L’ISIN ha indicato la volontà di mantenere un confronto costante con gli stakeholder, affinché eventuali criticità di sistema possano emergere precocemente e trovare soluzioni efficaci. Tuttavia, tale dialogo non può tradursi in attenuazione della funzione di controllo. L’indipendenza regolatoria rimane il presupposto della credibilità dell’ente, mentre il confronto serve a migliorare la qualità delle decisioni e a rendere più efficiente il sistema.

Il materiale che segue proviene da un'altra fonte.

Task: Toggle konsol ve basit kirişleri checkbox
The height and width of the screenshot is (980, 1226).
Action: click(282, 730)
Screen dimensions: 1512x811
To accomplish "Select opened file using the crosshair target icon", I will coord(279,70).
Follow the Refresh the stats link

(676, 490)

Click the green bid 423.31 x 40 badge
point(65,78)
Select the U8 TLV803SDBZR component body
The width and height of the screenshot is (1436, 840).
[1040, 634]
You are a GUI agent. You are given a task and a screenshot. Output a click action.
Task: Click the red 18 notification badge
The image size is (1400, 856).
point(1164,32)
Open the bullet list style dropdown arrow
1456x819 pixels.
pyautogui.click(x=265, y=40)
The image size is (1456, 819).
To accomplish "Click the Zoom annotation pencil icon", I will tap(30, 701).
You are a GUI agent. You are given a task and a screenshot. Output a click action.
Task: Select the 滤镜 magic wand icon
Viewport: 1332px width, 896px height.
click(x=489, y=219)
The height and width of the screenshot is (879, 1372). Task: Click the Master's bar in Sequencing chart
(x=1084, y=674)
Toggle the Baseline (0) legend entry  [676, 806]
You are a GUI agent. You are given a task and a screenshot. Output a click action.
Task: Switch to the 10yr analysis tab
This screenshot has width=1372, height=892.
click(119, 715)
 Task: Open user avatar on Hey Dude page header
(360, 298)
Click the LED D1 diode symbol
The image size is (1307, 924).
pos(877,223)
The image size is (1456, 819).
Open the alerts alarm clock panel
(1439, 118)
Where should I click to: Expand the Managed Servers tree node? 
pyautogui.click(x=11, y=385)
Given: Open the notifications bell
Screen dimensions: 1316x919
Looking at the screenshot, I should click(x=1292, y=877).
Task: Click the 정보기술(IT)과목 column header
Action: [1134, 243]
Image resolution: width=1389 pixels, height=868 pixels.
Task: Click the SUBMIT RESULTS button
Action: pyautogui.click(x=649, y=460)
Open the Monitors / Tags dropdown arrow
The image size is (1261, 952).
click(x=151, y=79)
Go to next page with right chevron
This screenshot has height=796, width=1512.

In questo equilibrio tra indipendenza, trasparenza e collaborazione si colloca il rapporto con Governo e Parlamento. La Relazione annuale consente alle istituzioni di disporre di una base tecnica per valutare lo stato della sicurezza nucleare, l’andamento delle attività di vigilanza, le esigenze organizzative e le priorità future. Dunque, il documento non ha soltanto valore rendicontativo, ma contribuisce alla definizione di una politica pubblica informata, nella quale le scelte legislative e amministrative possano tenere conto delle condizioni operative reali.

Il tema assume rilievo anche alla luce del dibattito sulle tecnologie nucleari innovative. Qualora il Paese dovesse procedere verso nuove forme di produzione energetica da fissione o verso sviluppi legati alla fusione, la disponibilità di un’autorità pronta, autorevole e tecnicamente attrezzata sarebbe una condizione necessaria. Non si tratterebbe soltanto di autorizzare impianti, ma di valutare tecnologie, controllare filiere, definire procedure, coordinare emergenze, formare competenze e assicurare il rispetto degli standard internazionali.

La presentazione della Relazione annuale ha dunque delineato un percorso nel quale l’ISIN viene chiamato a consolidare la propria funzione di presidio tecnico e istituzionale. La sicurezza nucleare non può essere affrontata come materia episodica o settoriale, bensì come parte della capacità dello Stato di governare rischi complessi.

Affinché tale capacità sia effettiva, occorrono competenze, indipendenza, cooperazione, trasparenza, continuità amministrativa e una cultura pubblica capace di riconoscere il valore del controllo. In questo senso, la Relazione annuale non chiude soltanto il bilancio delle attività svolte, ma indica le condizioni necessarie per affrontare con maggiore solidità le responsabilità presenti e future del sistema nazionale.